**TO DO:**
Retype the passage of the editorial below on the meeting of rabbis and imams, starting with "And when those" and going on through "is worth paying attention to.".

**SOURCE PASSAGE:**
#####
An Edah Editorial
By Rabbi Dr. Alan Brill and Rabbi Richard Marker
On Meeting a Hundred Imams
By Rabbi Dr. Alan Brill and Rabbi Richard Marker
Sometimes symbol is substance. Over 200 rabbis and imams from
over 30 countries gathered in Seville for several days for the World Meeting
of Rabbis and Imams for Peace, organized by the Hommes de Parole Foundation,
The very facts symbolize something worth paying attention to.
And when those 200 include chief rabbis from several countries
including Israel, when those imams include Shia, Sunni, and Sufi leaders from
5 continents and included Israel and the Palestinian territories, that symbolism
is something is worth paying attention to.
And when 20 rabbinical students meeting with their Moslem counterparts
in late night sessions commit themselves to finding funding to continue to meet
in the future, and Israeli dayanim signed with the Imams in Hebrew and Arabic,
substance begins to transcend symbolism.
#####
**DATA PROVIDED:**
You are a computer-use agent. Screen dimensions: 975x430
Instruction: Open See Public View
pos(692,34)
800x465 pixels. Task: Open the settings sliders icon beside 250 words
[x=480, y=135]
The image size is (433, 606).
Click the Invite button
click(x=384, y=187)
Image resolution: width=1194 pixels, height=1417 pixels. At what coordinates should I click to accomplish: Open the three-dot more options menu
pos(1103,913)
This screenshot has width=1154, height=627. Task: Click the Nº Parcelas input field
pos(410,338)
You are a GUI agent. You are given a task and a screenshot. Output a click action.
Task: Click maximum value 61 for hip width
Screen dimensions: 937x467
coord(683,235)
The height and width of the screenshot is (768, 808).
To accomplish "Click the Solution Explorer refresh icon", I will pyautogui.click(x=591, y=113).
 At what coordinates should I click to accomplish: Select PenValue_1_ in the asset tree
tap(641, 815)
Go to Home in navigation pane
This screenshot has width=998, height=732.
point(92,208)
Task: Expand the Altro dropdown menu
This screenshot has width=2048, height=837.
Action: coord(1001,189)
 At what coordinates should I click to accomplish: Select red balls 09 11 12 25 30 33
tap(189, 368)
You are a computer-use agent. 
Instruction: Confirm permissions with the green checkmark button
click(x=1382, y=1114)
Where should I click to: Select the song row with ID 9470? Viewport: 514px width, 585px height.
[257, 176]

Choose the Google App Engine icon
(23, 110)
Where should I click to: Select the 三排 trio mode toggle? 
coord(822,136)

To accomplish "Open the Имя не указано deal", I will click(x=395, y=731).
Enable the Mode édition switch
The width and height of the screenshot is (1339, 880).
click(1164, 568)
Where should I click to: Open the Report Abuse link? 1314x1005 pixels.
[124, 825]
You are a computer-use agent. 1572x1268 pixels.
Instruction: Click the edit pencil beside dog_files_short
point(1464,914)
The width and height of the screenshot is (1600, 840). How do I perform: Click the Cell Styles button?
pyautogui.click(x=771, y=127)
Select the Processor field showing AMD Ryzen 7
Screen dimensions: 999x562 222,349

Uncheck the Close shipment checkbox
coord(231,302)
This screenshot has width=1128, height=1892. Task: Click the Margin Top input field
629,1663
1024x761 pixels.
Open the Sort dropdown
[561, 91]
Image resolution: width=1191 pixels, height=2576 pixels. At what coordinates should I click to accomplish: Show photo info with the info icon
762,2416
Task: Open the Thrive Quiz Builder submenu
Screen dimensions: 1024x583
#####
**SOLUTION BELOW:**
And when those 200 include chief rabbis from several countries
including Israel, when those imams include Shia, Sunni, and Sufi leaders from
5 continents and included Israel and the Palestinian territories, that symbolism
is something is worth paying attention to.